1. Tendo ocorrido perseguição ininterrupta desde o cometimento do crime até a prisão do paciente, caracterizado está o flagrante. Ademais, eventuais nulidades do auto de prisão em flagrante ficam superadas com a decisão de pronúncia, que altera o fundamento da prisão”. (HC 76.545/MG, Rel. Ministra MARIA THEREZA DE ASSIS MOURA, SEXTA TURMA, julgado em 27/03/2008, DJe 05/05/2008)

47 OLIVEIRA, Eugênio Pacceli. Curso de Processo Penal. 13ª edição. Rio de Janeiro: Lúmen

Por outro lado, exige-se que a perseguição se inicie logo após o cometimento da infração, ou seja, não importa o tempo que a perseguição dure, o necessário é que ela comece pouco tempo após a prática do delito.

A presunção acerca de ser o perseguido o autor do fato exige muita prudência, pois o que se tem por presente não é a visibilidade do fato, mas apenas a da fuga.

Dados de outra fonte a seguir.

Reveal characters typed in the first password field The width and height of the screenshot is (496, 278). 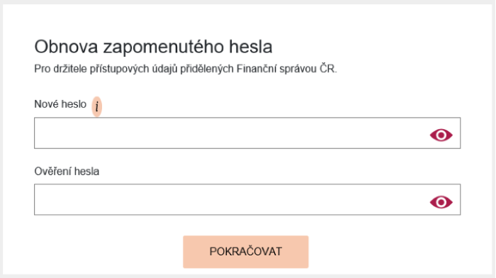441,135
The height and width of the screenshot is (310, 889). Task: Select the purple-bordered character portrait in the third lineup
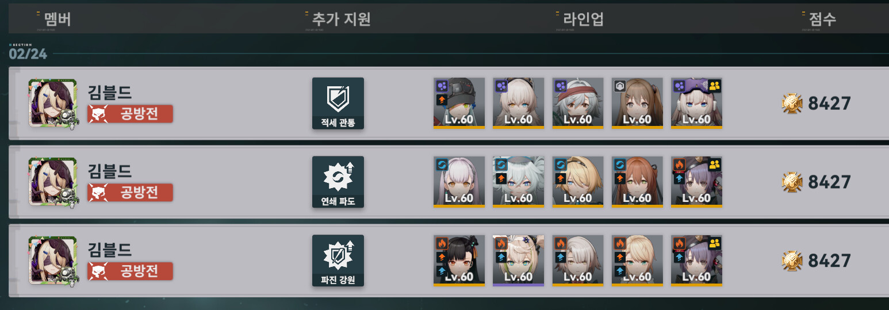519,260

Somente a experiência do que ordinariamente ocorre relativamente às infrações penais da natureza do caso concreto é que poderão fornecer material hermenêutico para a aplicação da norma48.

c) Flagrante Presumido

Presumido é o flagrante em que o indivíduo é encontrado logo depois da infração com instrumentos, objetos, armas ou papéis que façam presumir ser ele o autor do delito. Está previsto no inciso IV do art. 302 do CPP.

Nesta modalidade, a expressão logo depois significa que o autor deve ser encontrado dentro de um tempo bem próximo da infração, não sendo necessária uma imediatidade absoluta, pois senão estaria configurada a hipótese do inciso II do art. 302 CPP.